The name, the production areas and the whole manufacturing process are subject to the control of the Protection Consortium which was established in Lodi on 18 June 1954. Grana Padano itself was recognized as a PDO food product in 1996.
Grana Padano roots dating back to few centuries ago when, due to the lack of refrigerants and preservatives, it was necessary to follow the natural rhythms and put the experience to good use. Preserving a food was a challenge and required great expertise: fresh cheeses lasted little more than fresh milk.
The boiling, then, was the first step to promote conservation by eliminating most of the micro-organisms responsible for unwanted molds. This process, followed by the addition of salt and rennet, made it possible to obtain a hard cheese suitable for seasoning, that means preserved, even for a long time. Its scent and taste soon made it a food appreciated even on the tables of the nobles: at the court of the Gonzaga in Mantua in 1500 there was no lack of the Grana Padano.
Today, the whole processing method follows the steps described in the specification of the Consortium.

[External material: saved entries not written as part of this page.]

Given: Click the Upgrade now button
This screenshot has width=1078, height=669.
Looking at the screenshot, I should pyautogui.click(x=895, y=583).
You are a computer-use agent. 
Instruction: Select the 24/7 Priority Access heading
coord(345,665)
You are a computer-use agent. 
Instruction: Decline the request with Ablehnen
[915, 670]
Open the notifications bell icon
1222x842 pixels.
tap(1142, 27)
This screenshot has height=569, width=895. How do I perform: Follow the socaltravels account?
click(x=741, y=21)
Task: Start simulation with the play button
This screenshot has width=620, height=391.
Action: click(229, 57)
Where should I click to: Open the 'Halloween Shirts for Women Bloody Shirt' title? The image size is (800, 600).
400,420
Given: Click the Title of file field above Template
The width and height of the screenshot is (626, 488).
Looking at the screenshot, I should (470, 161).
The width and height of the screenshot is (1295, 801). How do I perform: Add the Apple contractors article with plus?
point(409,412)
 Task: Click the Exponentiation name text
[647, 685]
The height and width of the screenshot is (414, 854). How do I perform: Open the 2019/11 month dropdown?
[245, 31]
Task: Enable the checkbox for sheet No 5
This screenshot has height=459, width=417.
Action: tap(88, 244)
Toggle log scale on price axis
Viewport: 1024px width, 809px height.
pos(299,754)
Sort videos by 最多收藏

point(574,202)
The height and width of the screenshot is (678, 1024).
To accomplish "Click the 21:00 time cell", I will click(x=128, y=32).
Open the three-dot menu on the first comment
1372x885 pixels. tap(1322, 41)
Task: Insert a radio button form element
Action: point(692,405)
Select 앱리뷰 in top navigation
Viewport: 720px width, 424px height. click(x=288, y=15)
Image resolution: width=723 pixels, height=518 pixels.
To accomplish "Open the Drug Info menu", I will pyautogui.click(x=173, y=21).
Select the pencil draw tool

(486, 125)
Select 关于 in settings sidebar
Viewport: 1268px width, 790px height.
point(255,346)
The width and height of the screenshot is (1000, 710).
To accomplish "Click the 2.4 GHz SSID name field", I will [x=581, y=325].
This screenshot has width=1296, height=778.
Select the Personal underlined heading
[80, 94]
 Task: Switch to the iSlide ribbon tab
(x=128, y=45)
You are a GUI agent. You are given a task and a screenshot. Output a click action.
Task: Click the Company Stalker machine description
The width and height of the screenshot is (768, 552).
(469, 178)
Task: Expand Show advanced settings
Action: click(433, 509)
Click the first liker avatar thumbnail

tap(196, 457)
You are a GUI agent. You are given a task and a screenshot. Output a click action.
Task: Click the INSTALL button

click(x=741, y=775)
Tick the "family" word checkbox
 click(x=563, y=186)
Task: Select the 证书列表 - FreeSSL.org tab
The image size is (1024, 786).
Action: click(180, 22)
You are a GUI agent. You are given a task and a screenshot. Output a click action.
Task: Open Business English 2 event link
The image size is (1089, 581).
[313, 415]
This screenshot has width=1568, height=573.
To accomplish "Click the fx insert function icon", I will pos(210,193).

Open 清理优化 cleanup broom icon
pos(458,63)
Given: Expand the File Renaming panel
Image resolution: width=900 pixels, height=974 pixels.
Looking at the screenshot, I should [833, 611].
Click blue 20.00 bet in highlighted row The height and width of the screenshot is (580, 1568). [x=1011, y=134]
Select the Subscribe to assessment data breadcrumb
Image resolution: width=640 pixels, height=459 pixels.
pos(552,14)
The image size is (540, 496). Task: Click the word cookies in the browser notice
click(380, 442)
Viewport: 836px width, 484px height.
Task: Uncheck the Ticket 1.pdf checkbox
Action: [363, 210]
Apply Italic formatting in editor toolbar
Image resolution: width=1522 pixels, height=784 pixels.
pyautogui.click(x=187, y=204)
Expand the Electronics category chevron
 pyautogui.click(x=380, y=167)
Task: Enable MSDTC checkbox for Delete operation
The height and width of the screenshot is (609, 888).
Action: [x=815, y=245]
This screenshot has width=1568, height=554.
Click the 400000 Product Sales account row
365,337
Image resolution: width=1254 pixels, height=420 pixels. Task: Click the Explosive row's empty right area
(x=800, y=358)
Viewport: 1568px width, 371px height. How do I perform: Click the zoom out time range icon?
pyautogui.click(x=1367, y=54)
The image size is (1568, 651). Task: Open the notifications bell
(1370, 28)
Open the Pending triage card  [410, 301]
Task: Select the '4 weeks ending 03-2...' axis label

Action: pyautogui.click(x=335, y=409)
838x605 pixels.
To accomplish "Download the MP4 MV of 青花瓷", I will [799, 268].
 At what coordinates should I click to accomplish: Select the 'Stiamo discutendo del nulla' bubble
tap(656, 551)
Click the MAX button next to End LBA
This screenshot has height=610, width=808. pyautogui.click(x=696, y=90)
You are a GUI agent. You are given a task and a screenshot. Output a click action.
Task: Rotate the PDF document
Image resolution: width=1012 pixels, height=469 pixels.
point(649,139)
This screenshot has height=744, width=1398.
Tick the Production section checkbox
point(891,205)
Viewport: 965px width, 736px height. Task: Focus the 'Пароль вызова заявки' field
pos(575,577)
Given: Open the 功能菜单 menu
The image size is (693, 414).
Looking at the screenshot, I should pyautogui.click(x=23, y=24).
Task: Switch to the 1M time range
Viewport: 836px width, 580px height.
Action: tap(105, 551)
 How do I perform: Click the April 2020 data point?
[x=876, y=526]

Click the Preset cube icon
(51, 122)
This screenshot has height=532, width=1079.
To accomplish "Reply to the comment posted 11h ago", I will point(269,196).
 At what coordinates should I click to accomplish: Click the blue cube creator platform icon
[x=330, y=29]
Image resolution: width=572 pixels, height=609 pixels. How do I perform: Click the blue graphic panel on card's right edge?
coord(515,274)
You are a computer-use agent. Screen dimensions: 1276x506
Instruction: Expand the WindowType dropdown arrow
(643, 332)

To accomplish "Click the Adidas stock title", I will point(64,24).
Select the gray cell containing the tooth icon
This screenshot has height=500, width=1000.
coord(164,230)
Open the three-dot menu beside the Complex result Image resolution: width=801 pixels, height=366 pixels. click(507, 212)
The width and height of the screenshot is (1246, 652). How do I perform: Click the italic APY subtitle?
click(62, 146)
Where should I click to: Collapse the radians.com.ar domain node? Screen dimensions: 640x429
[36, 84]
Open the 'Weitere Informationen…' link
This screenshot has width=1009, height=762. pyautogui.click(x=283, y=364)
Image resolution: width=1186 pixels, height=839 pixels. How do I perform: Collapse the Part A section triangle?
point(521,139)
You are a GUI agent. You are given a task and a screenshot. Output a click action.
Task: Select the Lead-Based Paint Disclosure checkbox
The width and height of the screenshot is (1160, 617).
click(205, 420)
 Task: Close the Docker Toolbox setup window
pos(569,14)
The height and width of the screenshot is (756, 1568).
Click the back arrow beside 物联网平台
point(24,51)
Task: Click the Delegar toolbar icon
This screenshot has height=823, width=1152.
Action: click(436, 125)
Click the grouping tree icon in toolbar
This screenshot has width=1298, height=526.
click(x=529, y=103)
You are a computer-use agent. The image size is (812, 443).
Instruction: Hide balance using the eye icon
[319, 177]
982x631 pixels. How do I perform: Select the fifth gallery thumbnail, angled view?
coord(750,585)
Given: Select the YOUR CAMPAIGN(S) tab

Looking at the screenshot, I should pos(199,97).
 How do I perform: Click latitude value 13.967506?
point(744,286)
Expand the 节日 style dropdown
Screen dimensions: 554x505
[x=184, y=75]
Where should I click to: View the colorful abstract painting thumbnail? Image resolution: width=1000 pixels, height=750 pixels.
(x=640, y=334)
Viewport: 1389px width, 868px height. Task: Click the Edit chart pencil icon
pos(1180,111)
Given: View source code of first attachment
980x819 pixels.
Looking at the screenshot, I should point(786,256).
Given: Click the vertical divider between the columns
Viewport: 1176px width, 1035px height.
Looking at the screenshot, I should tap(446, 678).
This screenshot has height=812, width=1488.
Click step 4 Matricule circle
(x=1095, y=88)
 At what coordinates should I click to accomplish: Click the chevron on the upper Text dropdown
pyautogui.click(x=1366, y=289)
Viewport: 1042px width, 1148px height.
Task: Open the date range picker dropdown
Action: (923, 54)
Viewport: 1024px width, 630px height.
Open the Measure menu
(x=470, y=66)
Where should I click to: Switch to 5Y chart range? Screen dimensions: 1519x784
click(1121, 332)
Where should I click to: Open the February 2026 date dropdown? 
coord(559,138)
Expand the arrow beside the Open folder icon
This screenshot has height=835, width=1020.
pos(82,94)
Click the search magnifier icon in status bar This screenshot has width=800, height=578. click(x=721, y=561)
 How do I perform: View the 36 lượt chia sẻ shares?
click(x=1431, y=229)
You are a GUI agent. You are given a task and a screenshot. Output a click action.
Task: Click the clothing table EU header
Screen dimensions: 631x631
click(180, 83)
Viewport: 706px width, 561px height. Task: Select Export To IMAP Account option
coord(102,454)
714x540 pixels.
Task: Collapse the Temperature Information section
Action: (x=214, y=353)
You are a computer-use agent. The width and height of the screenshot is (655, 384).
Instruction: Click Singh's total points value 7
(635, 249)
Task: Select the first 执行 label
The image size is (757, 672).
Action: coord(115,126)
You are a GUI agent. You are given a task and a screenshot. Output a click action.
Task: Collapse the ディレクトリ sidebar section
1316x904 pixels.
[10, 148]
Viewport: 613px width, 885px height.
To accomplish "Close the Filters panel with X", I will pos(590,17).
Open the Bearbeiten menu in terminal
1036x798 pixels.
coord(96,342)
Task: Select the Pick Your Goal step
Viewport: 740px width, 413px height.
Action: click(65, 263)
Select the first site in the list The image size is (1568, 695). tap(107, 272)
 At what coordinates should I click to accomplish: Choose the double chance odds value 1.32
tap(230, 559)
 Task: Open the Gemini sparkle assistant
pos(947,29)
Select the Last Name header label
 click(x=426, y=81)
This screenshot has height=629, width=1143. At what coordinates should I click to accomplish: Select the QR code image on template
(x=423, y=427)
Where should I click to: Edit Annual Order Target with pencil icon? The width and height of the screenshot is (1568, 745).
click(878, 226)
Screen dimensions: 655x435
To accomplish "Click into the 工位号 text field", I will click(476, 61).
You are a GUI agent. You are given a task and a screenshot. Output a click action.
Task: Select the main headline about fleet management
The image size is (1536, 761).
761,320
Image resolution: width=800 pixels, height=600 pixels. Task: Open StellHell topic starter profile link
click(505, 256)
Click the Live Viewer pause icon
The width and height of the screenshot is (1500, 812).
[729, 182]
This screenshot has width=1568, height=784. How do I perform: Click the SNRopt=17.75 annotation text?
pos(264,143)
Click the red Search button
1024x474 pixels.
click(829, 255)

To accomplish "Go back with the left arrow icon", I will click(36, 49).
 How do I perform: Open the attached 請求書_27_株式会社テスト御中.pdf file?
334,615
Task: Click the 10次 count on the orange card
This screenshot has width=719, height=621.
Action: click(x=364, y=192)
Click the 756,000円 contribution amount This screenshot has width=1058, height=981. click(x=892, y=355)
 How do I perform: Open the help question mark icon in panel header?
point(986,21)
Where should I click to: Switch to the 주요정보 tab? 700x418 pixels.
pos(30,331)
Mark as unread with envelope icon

The raw milk milked in the production area, identified with all of northern Italy, is partially skimmed by natural outcrop. It is then collected in large copper boilers, added with the whey left over from the previous day's processing and finally heated before the addition of rennet. The curd that is formed is broken and processed through the use of an ancient tool: the “spino”. The granules thus produced are deposited on the bottom of the copper bell where they aggregate. A few hours later, the cheese is extracted and collected in a "fascera", a disc structure that will give to Grana Padano the typical wheel shape. After two days the forms are immersed in a salt solution and then transferred to a warm chamber for the drying process before being collected in the maturing warehouse where they will remain for a minimum of 9 months.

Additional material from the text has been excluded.